YOUR GOAL> Omit the images and reproduce the rest of the entries exactly.

--- START ---

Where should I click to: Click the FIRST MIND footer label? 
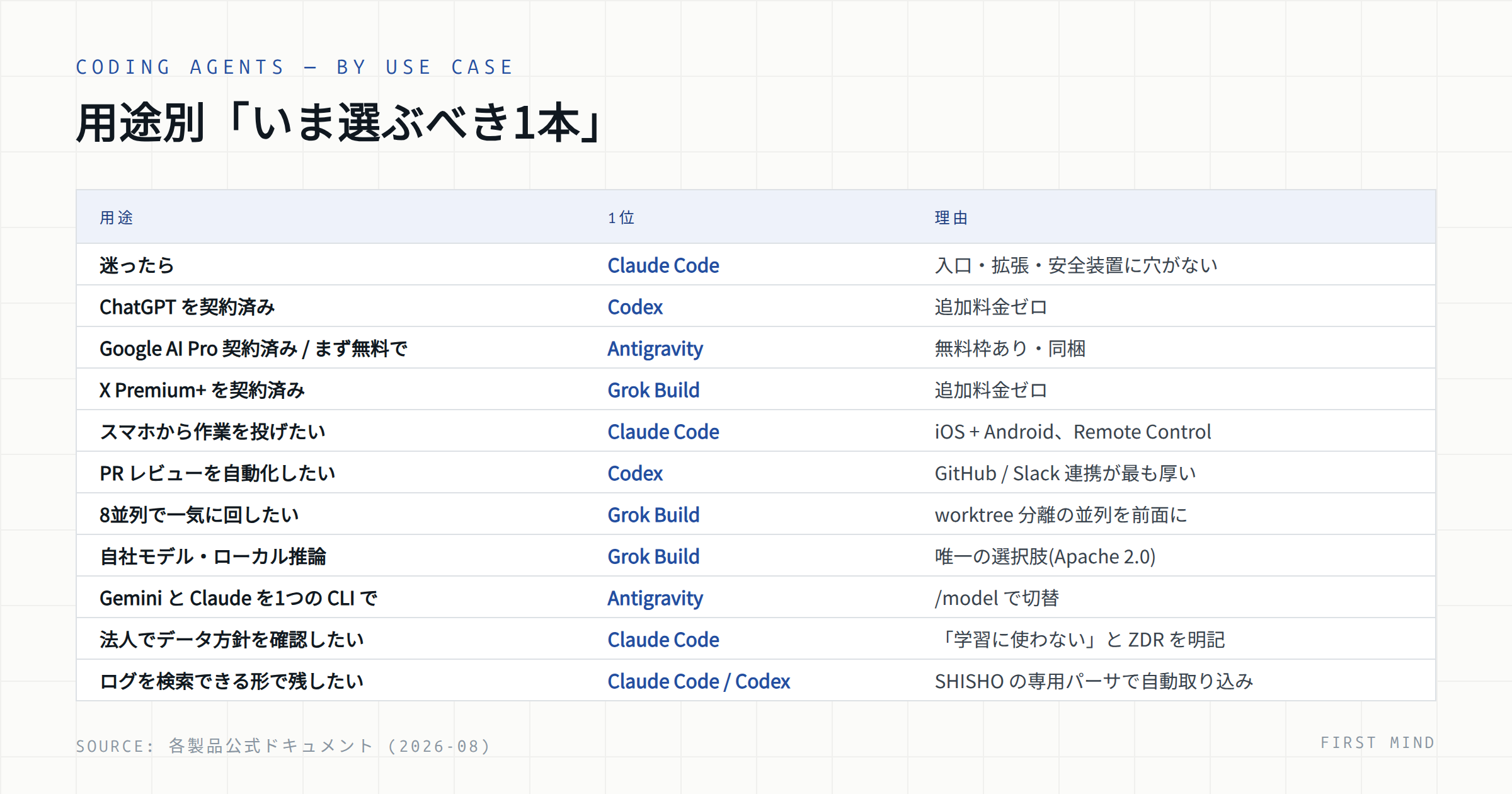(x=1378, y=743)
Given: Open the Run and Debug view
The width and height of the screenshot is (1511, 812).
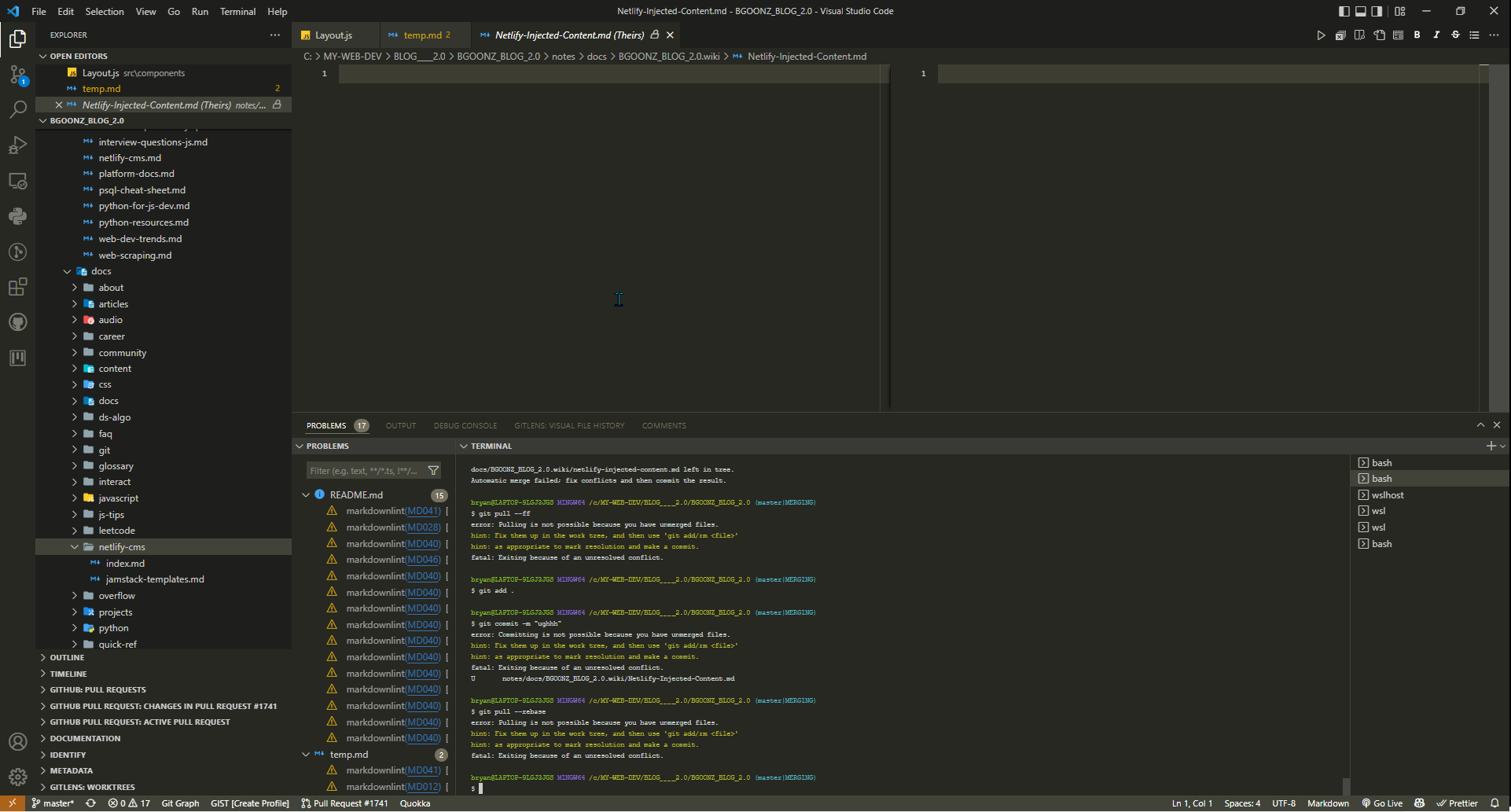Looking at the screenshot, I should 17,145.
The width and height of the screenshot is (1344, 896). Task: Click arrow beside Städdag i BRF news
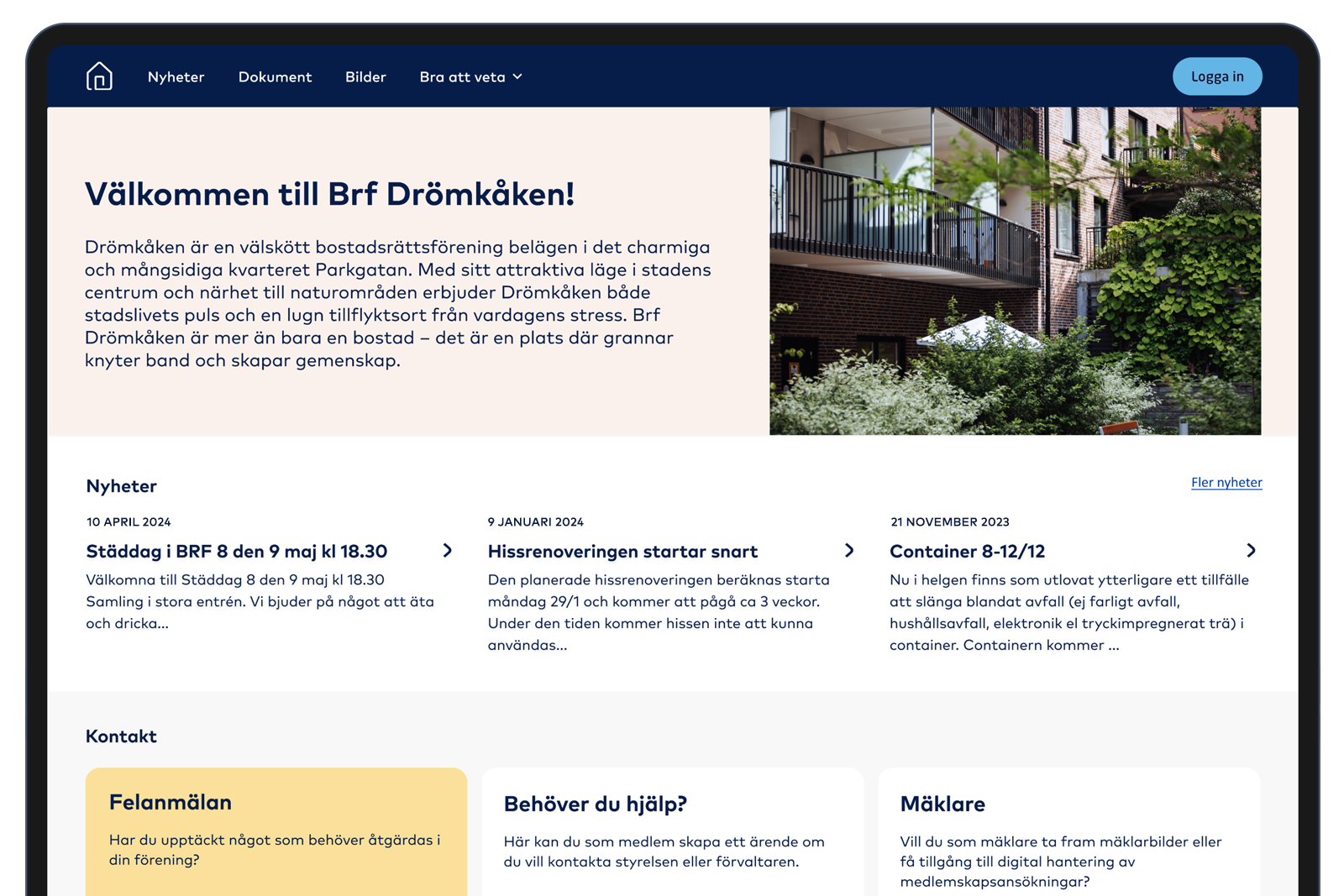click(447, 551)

--- END ---

OUTPUT FOR THIS TASK>
Where should I click to: Click the FIRST MIND footer label? 
(x=1378, y=743)
Given: Open the Run and Debug view
The width and height of the screenshot is (1511, 812).
Looking at the screenshot, I should 17,145.
The width and height of the screenshot is (1344, 896). Task: Click arrow beside Städdag i BRF news
click(447, 551)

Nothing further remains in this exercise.